When training your models with SuperGradients and the Deci platform, the training logs are automatically uploaded to the platform for every experiment – which can be resumed or overwritten out of order, at any time. Now, with the added visualization features from TensorBoard, you can visualize and track every single experiment. Beyond the tracking, you can also compare the training on different architecture candidates and see insights regarding its future expected performance – all as part of the training process.

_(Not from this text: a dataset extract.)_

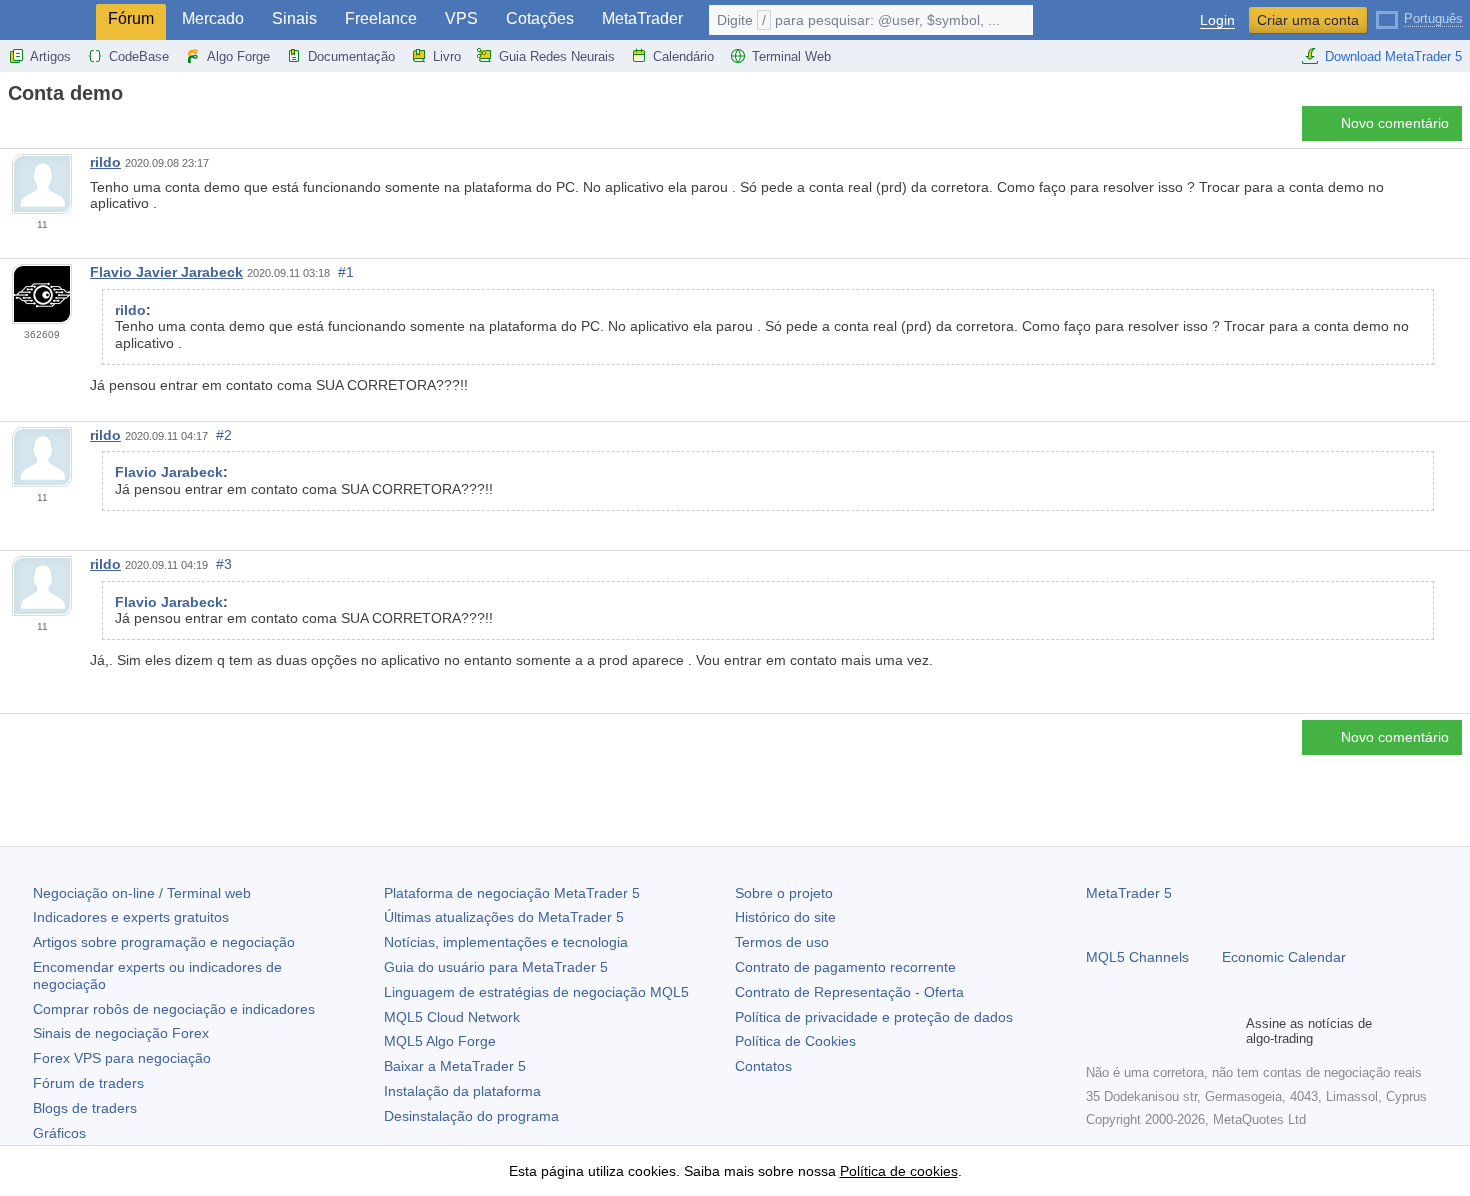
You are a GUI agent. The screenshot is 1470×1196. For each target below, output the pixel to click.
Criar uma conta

Because the TensorBoard interface is modular, it contains many components. Choosing the right components is a design decision and is something you need to select based on the production environment in which your model will eventually run. Here is a sample of the metrics that can be showcased:

Metrics about the training hardware system: Memory; CPU usage %; Disk IO reads
Metrics about the training quality: Loss conversion; Validation metrics

In summary, with Deci’s new training visualization capabilities, you can see all of the training experiments that your team is running and their status in one dashboard and easily manage them. Using the insights from the visualizations, you can easily tweak the model.

Once training is done and you can compare the accuracy and runtime performance of your trained models and choose the best model and compile and quantize it to the inference hardware – all within the Deci platform.